Los censos pasaron de menos de 300 ejemplares por kilómetro cuadrado a prácticamente cero, debido a la contaminación del agua.
Descargas domésticas, metales pesados y bacterias han convertido los canales en un entorno hostil para la vida.
Filtros que pueden cambiar el destino de un ecosistema
Hasta ahora, el proyecto ha instalado una veintena de filtros en los canales, con resultados prometedores.
Cada dispositivo puede permanecer hasta dos meses en el agua, tras lo cual se limpia con bacterias y se reutiliza o integra en el suelo sin generar residuos.
Los expertos aseguran que si se implantaran en 500 trajineras, la limpieza sería continua y a gran escala.

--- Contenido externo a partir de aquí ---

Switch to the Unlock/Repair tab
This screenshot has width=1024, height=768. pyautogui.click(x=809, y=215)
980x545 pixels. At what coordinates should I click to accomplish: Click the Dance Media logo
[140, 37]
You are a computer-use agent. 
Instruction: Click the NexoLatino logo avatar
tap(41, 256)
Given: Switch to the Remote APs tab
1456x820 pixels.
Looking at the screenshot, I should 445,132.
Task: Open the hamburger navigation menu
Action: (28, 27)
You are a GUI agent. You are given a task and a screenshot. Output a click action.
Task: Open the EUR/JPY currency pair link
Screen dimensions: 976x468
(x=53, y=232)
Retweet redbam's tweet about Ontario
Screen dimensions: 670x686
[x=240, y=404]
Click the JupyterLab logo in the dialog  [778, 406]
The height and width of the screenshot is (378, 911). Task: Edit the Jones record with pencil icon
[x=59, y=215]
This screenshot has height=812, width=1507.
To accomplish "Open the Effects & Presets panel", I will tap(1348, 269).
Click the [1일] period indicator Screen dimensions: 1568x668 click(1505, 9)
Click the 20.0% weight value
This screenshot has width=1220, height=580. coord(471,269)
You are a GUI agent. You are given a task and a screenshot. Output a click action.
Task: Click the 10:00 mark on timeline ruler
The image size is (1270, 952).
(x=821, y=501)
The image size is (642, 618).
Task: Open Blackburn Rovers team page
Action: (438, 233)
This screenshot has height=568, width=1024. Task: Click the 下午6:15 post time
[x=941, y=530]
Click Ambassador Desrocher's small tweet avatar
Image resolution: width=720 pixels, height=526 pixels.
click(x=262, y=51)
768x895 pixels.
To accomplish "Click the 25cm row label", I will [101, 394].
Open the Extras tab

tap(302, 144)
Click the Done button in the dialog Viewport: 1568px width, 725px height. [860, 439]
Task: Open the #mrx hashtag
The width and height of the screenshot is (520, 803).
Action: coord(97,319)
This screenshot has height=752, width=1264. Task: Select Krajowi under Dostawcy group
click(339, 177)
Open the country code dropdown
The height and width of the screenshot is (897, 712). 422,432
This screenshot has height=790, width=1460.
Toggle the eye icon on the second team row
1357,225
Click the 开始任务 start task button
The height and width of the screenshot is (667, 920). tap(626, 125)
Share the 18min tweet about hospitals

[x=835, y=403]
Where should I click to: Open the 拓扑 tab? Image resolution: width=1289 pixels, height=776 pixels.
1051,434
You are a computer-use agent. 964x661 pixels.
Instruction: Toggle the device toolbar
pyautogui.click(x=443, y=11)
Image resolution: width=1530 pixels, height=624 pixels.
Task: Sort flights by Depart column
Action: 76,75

De la peluquería al rescate de la biodiversidad
El sistema se sostiene gracias a una red de 33 barberías y peluquerías, que recolectan unos 202 kilos de cabello al año.
Ese material se convierte en filtros que ayudan a recuperar el ecosistema, cerrando un ciclo sostenible. Este modelo demuestra cómo pequeñas acciones cotidianas pueden tener un impacto real en la conservación ambiental.
Ciencia, comunidad y esperanza para el ajolote
El proyecto forma parte de una red internacional que lleva más de dos décadas utilizando cabello para limpiar aguas contaminadas.
En Xochimilco, esta tecnología se combina con iniciativas locales para restaurar el hábitat del ajolote.
Por primera vez en años, el hecho de que cabello humano limpia canales de Xochimilco y revive al ajolote en México deja de ser una idea para convertirse en una posibilidad real.
Frente a este panorama, se ha creado un proyecto innovador que ha comenzado a instalar filtros en el agua. Ya funcionan varios dispositivos capaces de operar durante semanas, cuya limpieza y reutilización no generan residuos.
La iniciativa se apoya en peluquerías que recolectan cabello para fabricar los filtros, creando un sistema circular. Los especialistas sostienen que ampliar su uso permitiría una recuperación sostenida del ecosistema local.